Source text:
==*==

Continuing sub-prime crisis in US

Our Bureau

Mumbai, Aug. 30 The Reserve Bank of India has warned that hedge funds and private equity funds, which are major investors in emerging market economies like India, could pull out of these markets, in the face of the continuing crisis in the US mortgage market, causing greater financial volatility.

In its Annual Report, which was released today, the RBI said: “Further deterioration in sub-prime delinquencies could lead to reassessment of risk by investors across products and markets and retrenchment of capital from the emerging market economies (EMEs), given the contagion and herd mentality.”

Monetary Tightening

As a growing number of hedge funds invest in the country, the capital inflow can be volatile, given the nature of the funds, said the RBI. Private equity funds, another major source of capital for EMEs, are sensitive to interest changes. Therefore, any monetary tightening in the major economies could lead to a slowdown of investment from private equity funds, the RBI pointed out.

The RBI said while its monetary policy stance would continue to be that of maintaining price stability and anchoring inflation expectations, in this context, financial stability would assume greater importance in the months to come.

==*==

Supplied material:

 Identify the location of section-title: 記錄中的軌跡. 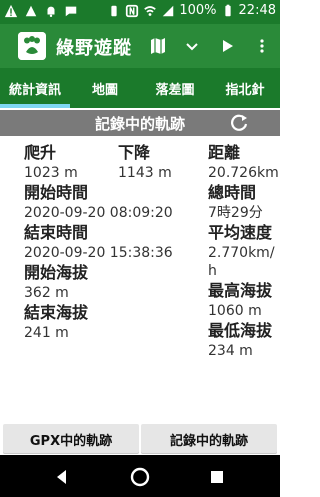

==*==

Job 1:
In the article about the RBI's sub-prime warning, what does the RBI say private equity funds are sensitive to?
Job 2:
Decide whether each statement agrees with the article about the RBI's sub-prime warning, giving yes or no and quoting the deciding words: (a) The RBI warned that hedge funds could pull out of emerging markets. (b) The RBI said hedge fund capital inflow is stable because of the nature of the funds. (c) The RBI said financial stability would assume less importance in the coming months.
Job 3:
Please write the next part of the article about the RBI's sub-prime warning, carrying on after its final sentence.
The data above plays no part in this.

Answer space 1:
Interest changes.

Answer space 2:
(a) Yes: "hedge funds and private equity funds, which are major investors in emerging market economies like India, could pull out of these markets"
(b) No: "the capital inflow can be volatile, given the nature of the funds"
(c) No: "financial stability would assume greater importance in the months to come"

Answer space 3:
However, the RBI is bullish on the domestic economic growth. While retaining its earlier forecast of 8.5 per cent growth rate, the RBI said that supply side constraints could exert pressures on growth and inflation. “In this environment of demand-supply mismatches, inflation can emerge as the key downside risk to the evolving macro economic outlook,” the report said. The RBI has called for economic polices that could help boost investments in the domestic economy which is critical for preventing the risk of financial imbalances arising out of large capital inflows.

This would help the Central bank to resolve the problems arising out of large rupee liquidity and excess capital flows in foreign currency, which it faced last year. Capital inflows during 2007-08 so far have been higher than those in the corresponding period of 2006-07. Up to August 10 net FII inflows have been around $10.1 billion in contrast to outflows of $1.5 billion a year ago.

Foreign Direct Investment flows were $3.7 billion during April-May 2007 compared with $1.2 billion during April-May 2006. Total foreign exchange reserves rose by $27.3 billion between end-March 2007 and August 17, 2007.